Gorkhaland -- The good the bad and the ugly!

Well here we are today, people across India shocked at friendly tourists being given an ultimatum to quit a hill station which they had gone to in search of bliss.. What was their fault? Why should those innocent people pay for some overzealous political parties political agenda? These were some of the questions many people asked me. Everyone was unanimous in condemning the act of the Gorkhas against the innocent tourists. And then there were the great Ministers of Bengal who were ready to say "I told you so!". The media was happy to give live coverage to the incident and news room vehicles were busy reporting live from the scene. But amongst this chaos, one wonders if the people in this country were interested in learning why the people had come out on the street for this agitation. Most of the comments I read in the internet forums were, that Gorkhas should ask for a separate state in Nepal, and it is illegitimate for them to ask for a state in India.

Well its unfortunate that living is this vast country, the people of this country have no idea about the people that live here. Everywhere the people are busy worrying about making there own living while the rest of there country men just wait for better times.

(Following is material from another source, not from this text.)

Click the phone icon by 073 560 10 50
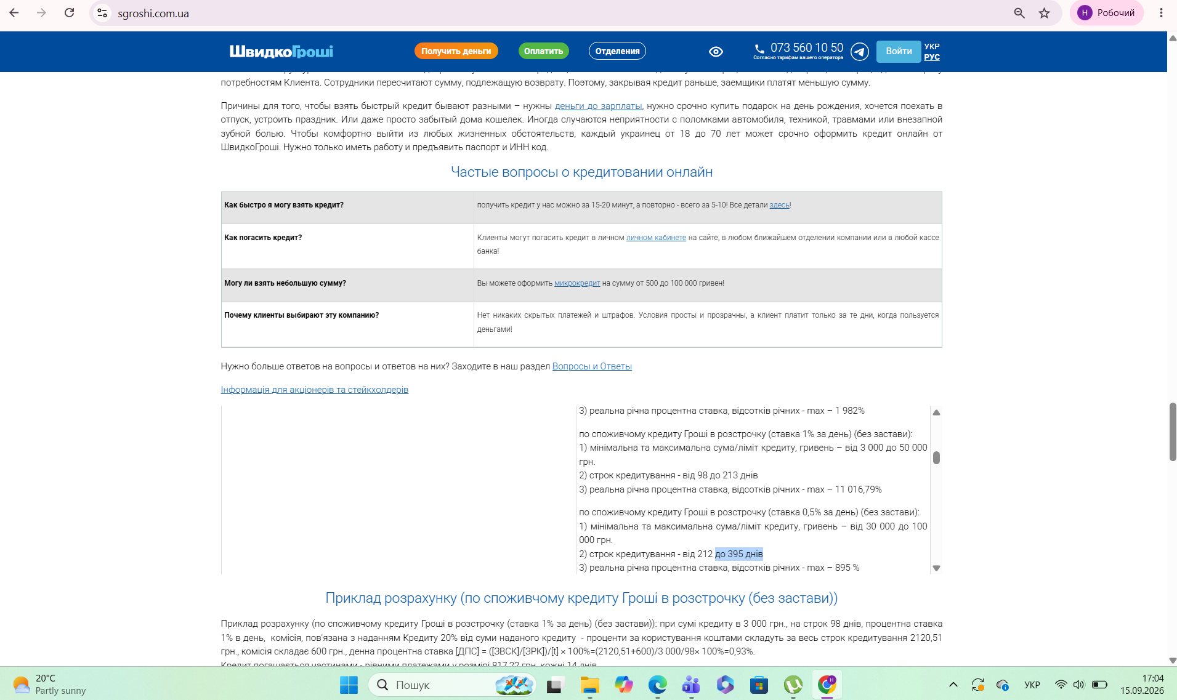 759,48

Of course its easy for some as they have a means to make a living in the first place. But has any one thought about the not so lucky people living in this country, those communities who have been languishing in the not so developed areas of our country? For whom just making a living is an almost impossible task? People who have no access to safe drinking water, no access to sanitation, living in a place city where the last sewage and water supply construction was done by the British who left India almost 60 plus years ago?

As the whole country got up to celebrate the 62nd Independence day proudly, celebrating there freedom, there were over 50,000 people living in this same country who have been reduced to life as bonded laborers working for numerous tea gardens, which produce the Champagne of teas, the world famous Darjeeling Tea. Its surprising to know that, the Darjeeling Tea fetches over Rs 5000 per Kilo while the workers who work to produce the same tea are committing suicides because of their economic conditions. Its the irony of biggest proportions, but while we have a democratically elected government to boast of some how one wonders, whats democracy for if we cant safe guard the liberties and rights of our own people? Worst, our democratically elected representatives are busy squandering money all around the parliament to win a battle, which theoretically needs to be fought with ideologies. “Ideologies indeed” speaking of which we also do have a politically party ruling the very same state where Darjeeling lies, claiming that their party constitution is more important than the constitution of the country, strange indeed.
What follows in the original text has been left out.